Week 2 Milestone Report

Introduction

This report presents Exploratory Data Analysis of words, tokens, and phrases in the text. Three text files were used as data source. One file is a collection of tweets. Another file is a collection of texts from blogs. The last file is a collection of texts from news stories. The files were provided by the text prediction company SwiftKey and can be found here: https://d396qusza40orc.cloudfront.net/dsscapstone/dataset/Coursera-SwiftKey.zip

For some steps, I used the package tm and for other steps, I used the package tidytext. To limit the volume of data for exploratory analysis, I sampled the data. Then I created a single corpus from the sampled data from the three sources. I sampled 1% of the data from each source so that my computer memory could handle the data. It should be noted that before sampling the data was cleaned. The main cleaning tasks were to remove punctuations, stop words, and profanity.

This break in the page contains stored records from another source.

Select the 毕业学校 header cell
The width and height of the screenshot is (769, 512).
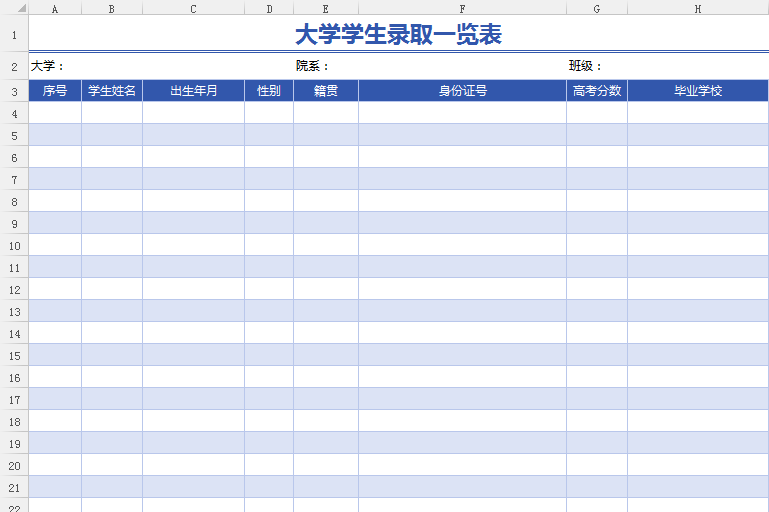point(697,91)
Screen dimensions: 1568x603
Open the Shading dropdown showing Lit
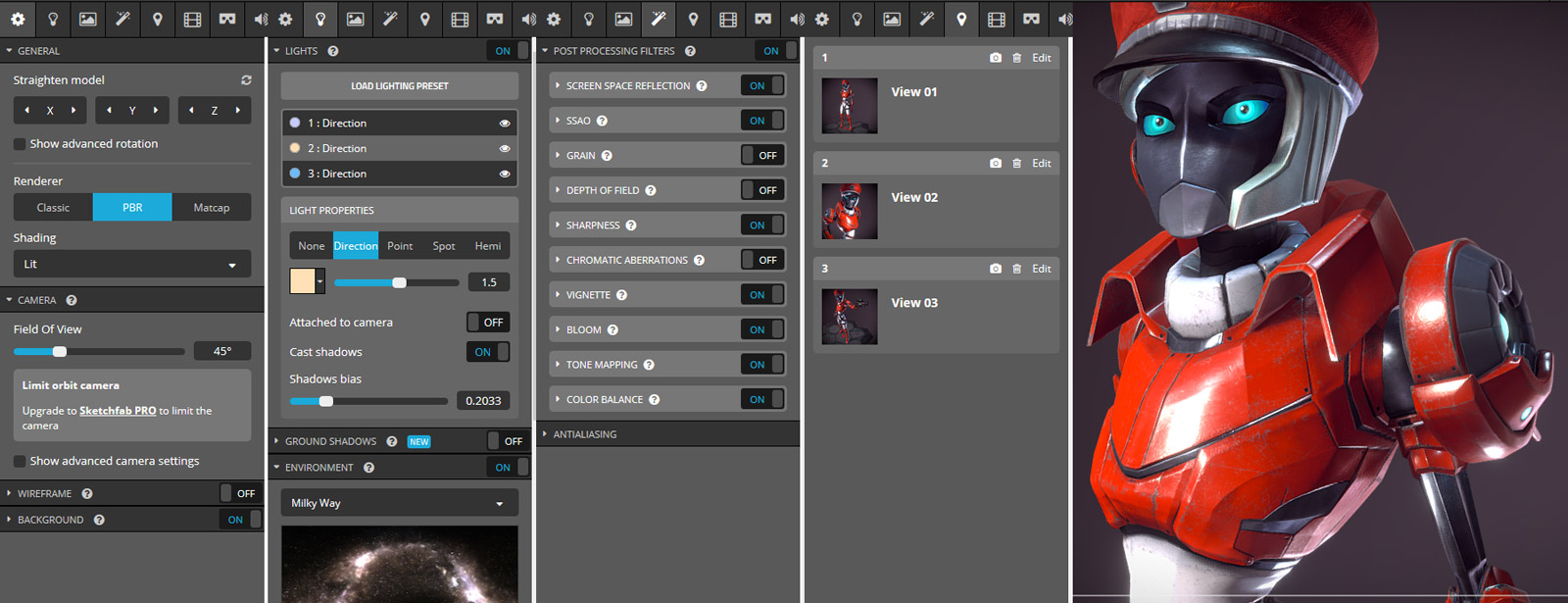pyautogui.click(x=131, y=265)
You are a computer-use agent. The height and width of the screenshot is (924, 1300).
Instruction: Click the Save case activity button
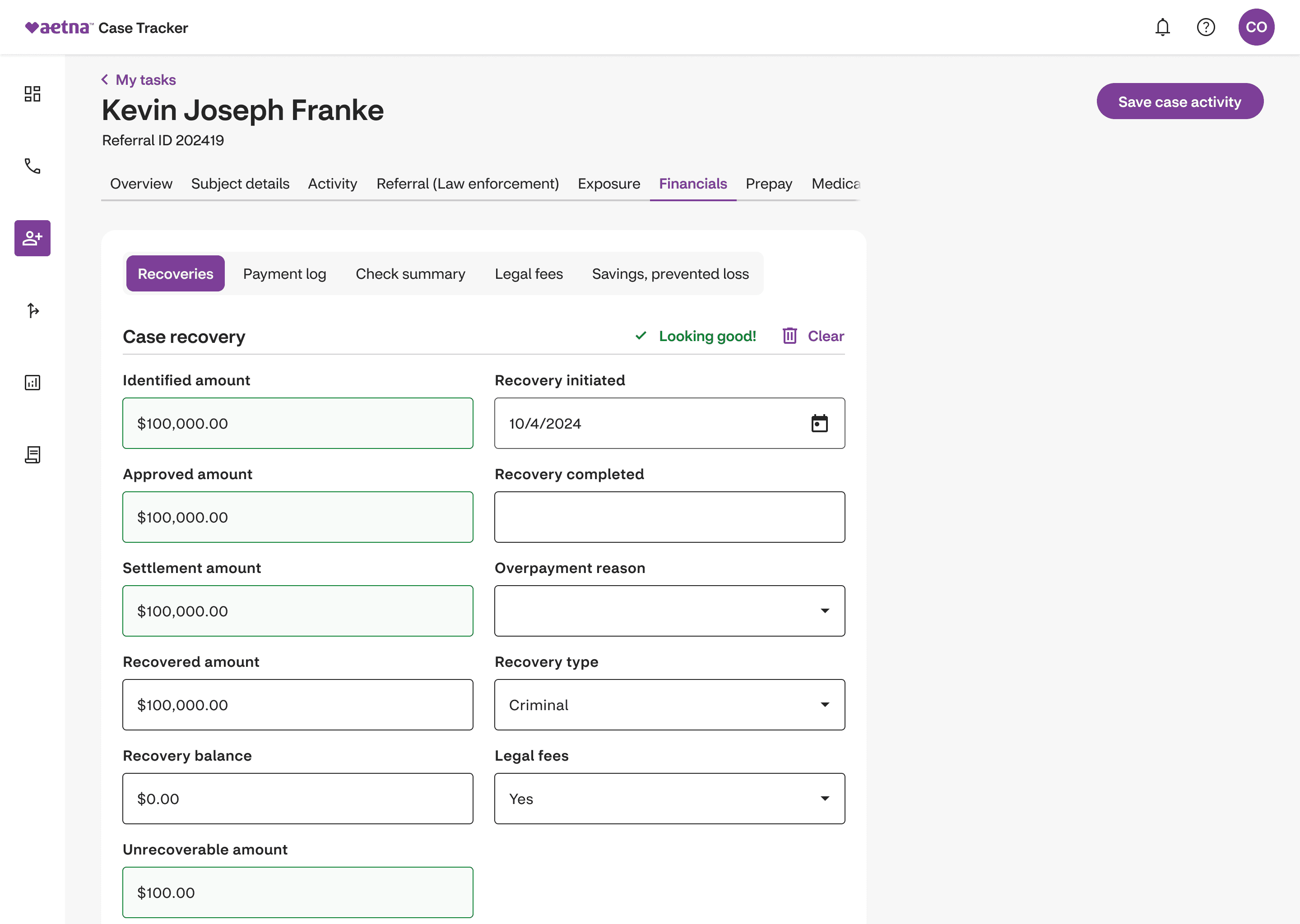pyautogui.click(x=1179, y=102)
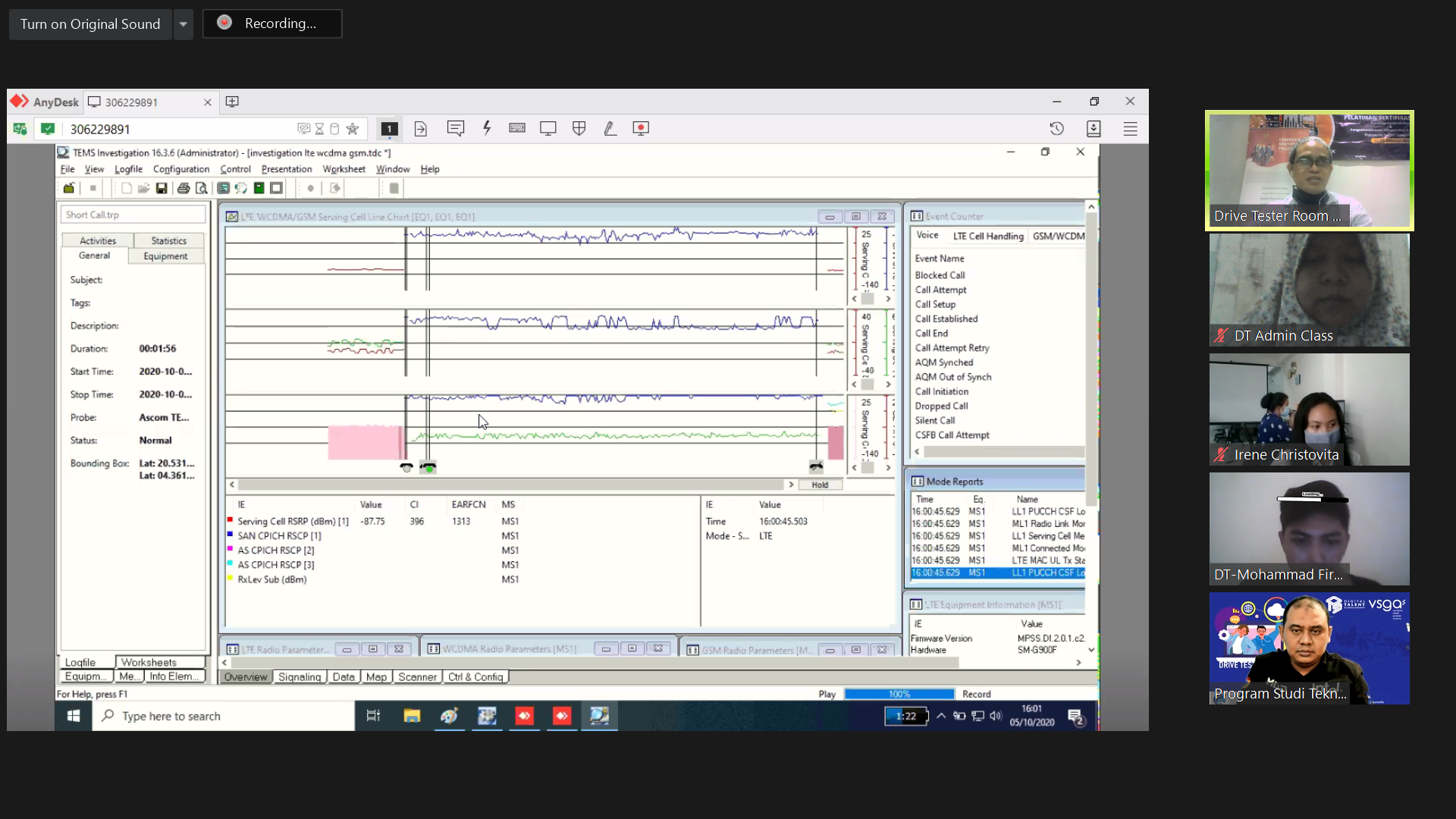Toggle AnyDesk session recording icon
1456x819 pixels.
pyautogui.click(x=641, y=128)
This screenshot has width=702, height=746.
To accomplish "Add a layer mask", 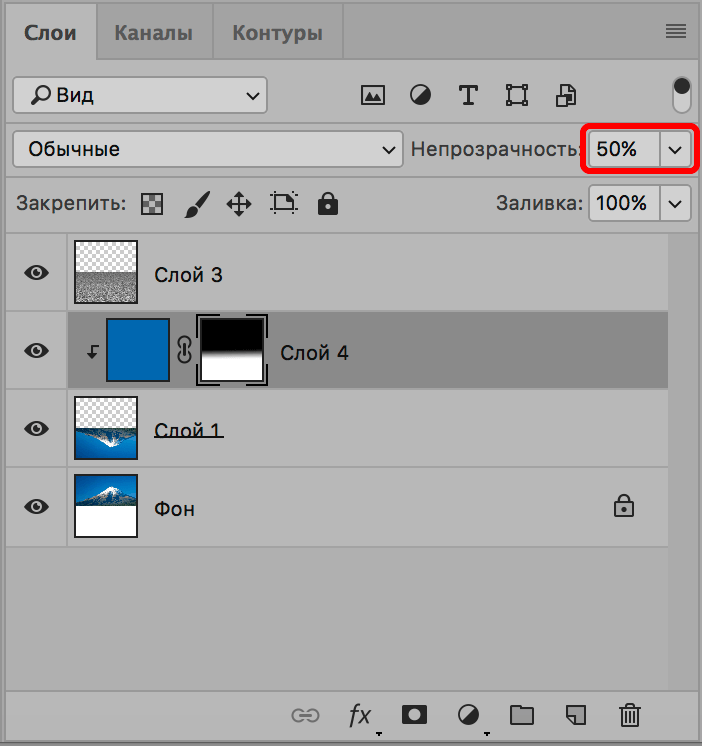I will tap(414, 714).
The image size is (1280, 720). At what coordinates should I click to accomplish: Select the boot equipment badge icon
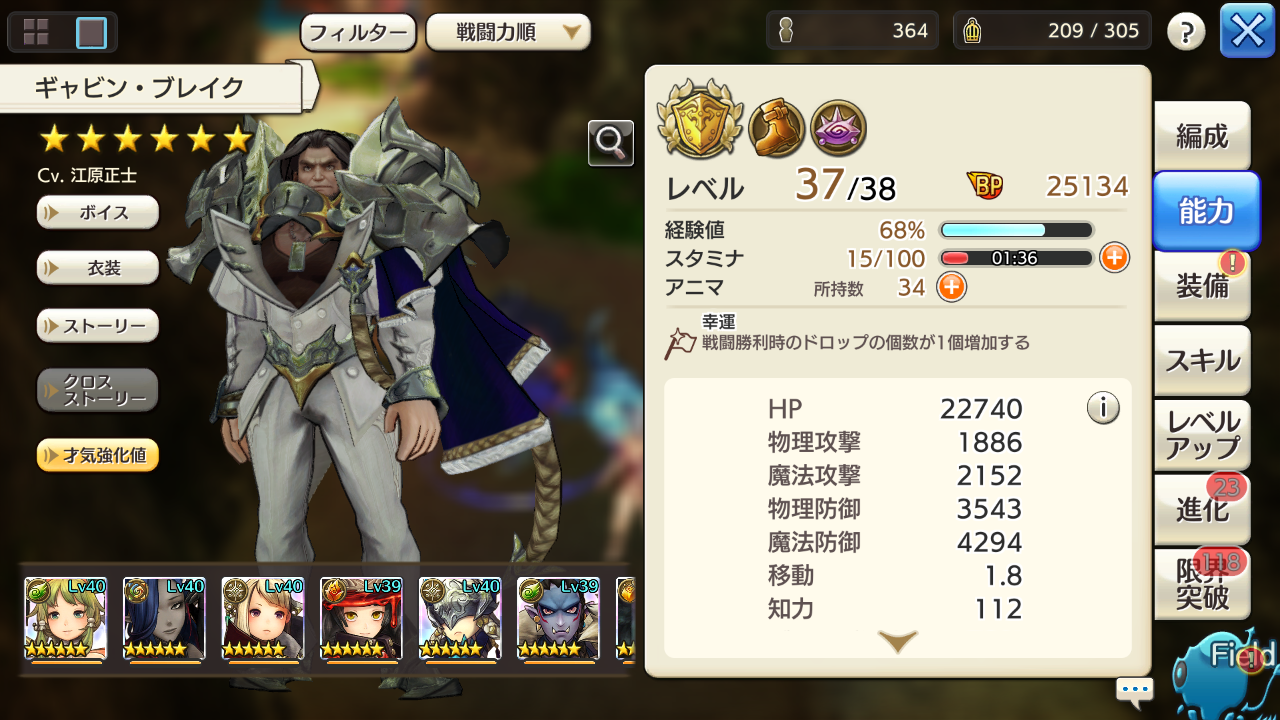pos(775,128)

When I compare the most frequent word bar graphs of unigrams, bigrams, and tri grams, I see that although there seems to be no apparent relation between most frequent unigrams and most frequent bigrams, there appears to be subtle relationship between most frequent bigrams and most frequent trigrams. I could have investigated this issue further if I had more memory available on the computer.

The exploratory analysis showed that approximately 1,100 unique words are needed in a frequency sorted dictionary to cover 50% of all word instances in the US English language. Likewise, 10,000 words are required to cover 90% of all word instances. If we are interested in bigrams to predict which word pairs occur together, we find that we need 20,000 bigrams and 75,000 bigrams to cover 50% and 90%, respectively, of all bigrams that occur in a frequency sorted dictionary of bigrams. Extending this analysis further, we find that 27,000 trigrams and 85,000 trigrams are needed to cover 50% and 90% trigrams occuring in the US English language.

Load Libraries

Download data

Explore data

File size in MB

blogs_size   <- file.size(blogs_file) / (2^20)
news_size    <- file.size(news_file) / (2^20)
twitter_size <- file.size(twitter_file) / (2^20)
blogs_size

## [1] 200.4242

news_size

## [1] 196.2775

twitter_size

## [1] 159.3641

Read the data files

blogs   <- readLines(file(blogs_file,"rb"), encoding="UTF-8")
news    <- readLines(file(news_file,"rb"), encoding="UTF-8")
twitter <- readLines(file(twitter_file,"rb"), encoding="UTF-8")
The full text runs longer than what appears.